▸ Exercise objective: All lines holding the word "pixels" should be located in the records and copied.

Start of Provided entries

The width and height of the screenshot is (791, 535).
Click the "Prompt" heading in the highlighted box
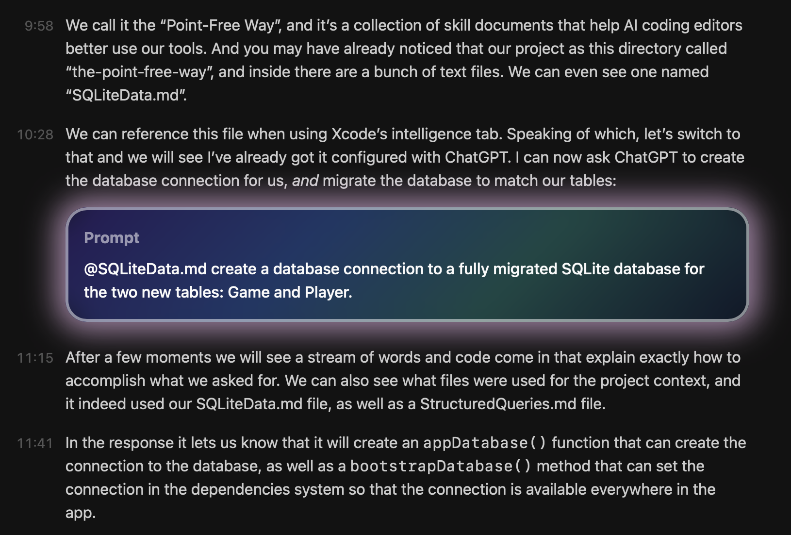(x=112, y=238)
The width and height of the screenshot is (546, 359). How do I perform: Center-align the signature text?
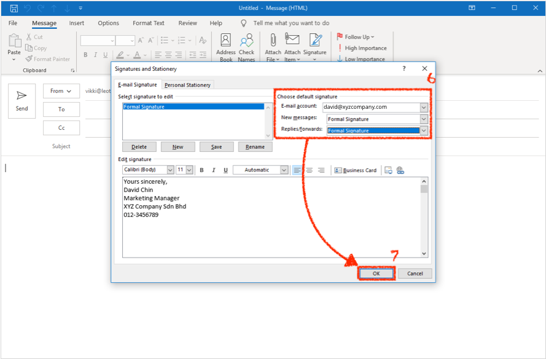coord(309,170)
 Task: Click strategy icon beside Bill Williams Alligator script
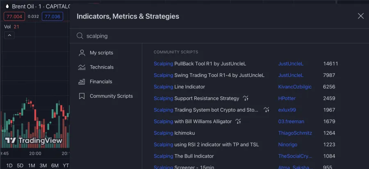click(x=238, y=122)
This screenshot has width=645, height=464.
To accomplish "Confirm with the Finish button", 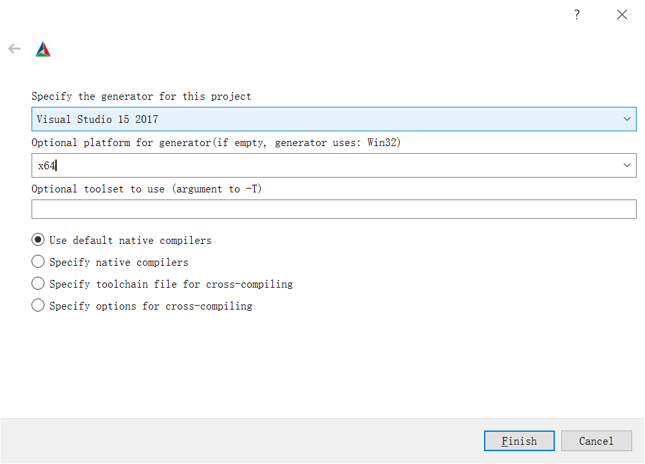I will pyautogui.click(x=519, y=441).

End of Provided entries
Start of Provided entries

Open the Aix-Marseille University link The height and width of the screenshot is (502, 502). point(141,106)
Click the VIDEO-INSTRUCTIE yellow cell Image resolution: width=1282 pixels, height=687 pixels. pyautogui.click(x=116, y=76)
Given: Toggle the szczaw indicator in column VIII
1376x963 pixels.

End of Provided entries
Start of Provided entries

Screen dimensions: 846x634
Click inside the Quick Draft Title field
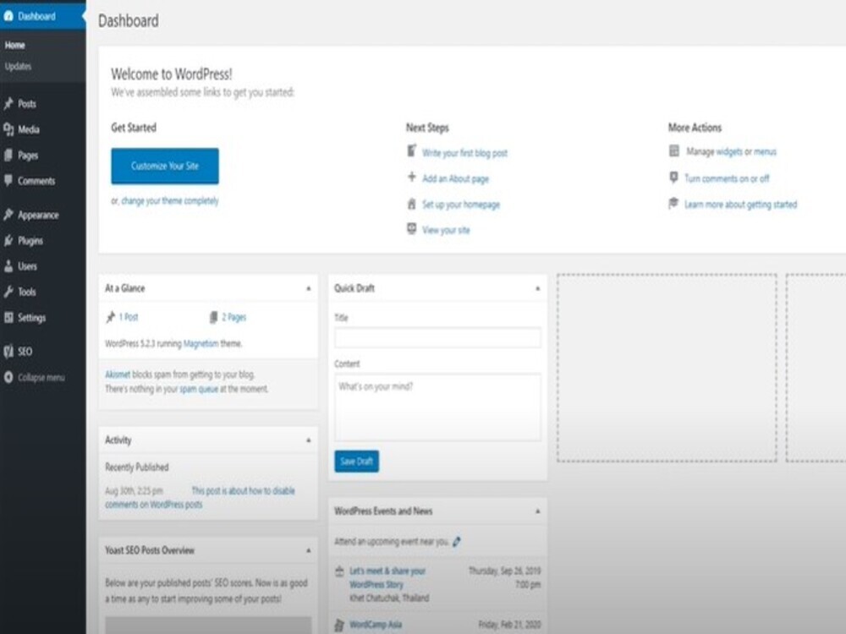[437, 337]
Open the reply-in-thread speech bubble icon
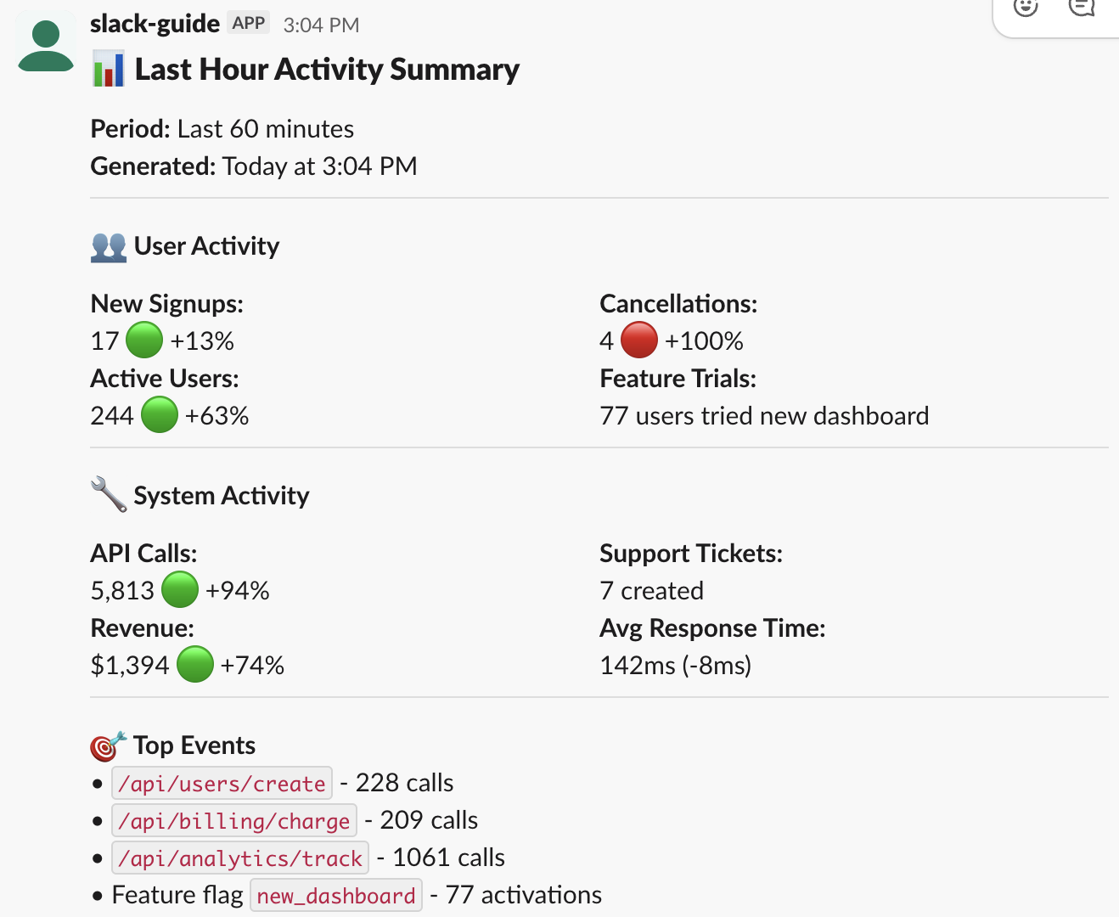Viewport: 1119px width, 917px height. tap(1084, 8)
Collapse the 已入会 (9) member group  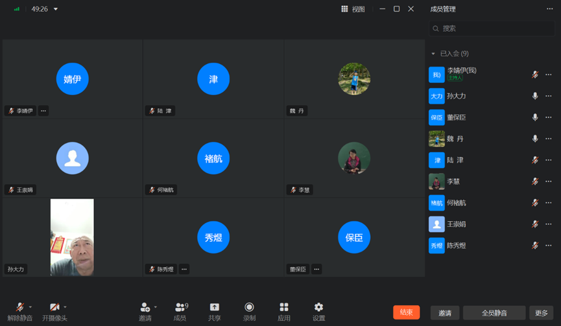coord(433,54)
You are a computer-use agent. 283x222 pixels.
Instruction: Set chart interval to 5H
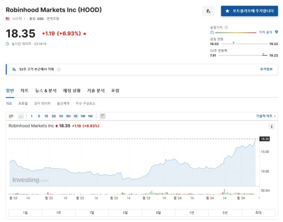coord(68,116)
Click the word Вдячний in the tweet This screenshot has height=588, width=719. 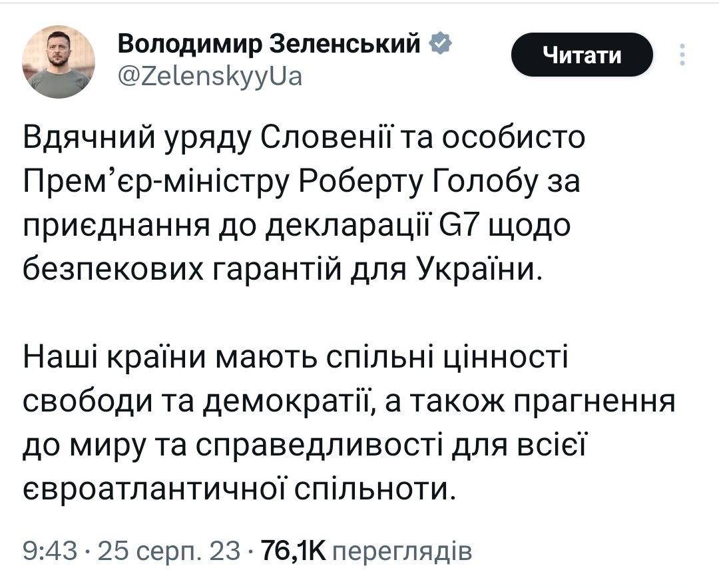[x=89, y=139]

End of Provided entries

▸ Task response:
Click the VIDEO-INSTRUCTIE yellow cell Image resolution: width=1282 pixels, height=687 pixels. pyautogui.click(x=116, y=76)
1376x963 pixels.
You are a computer-use agent. 283x222 pixels.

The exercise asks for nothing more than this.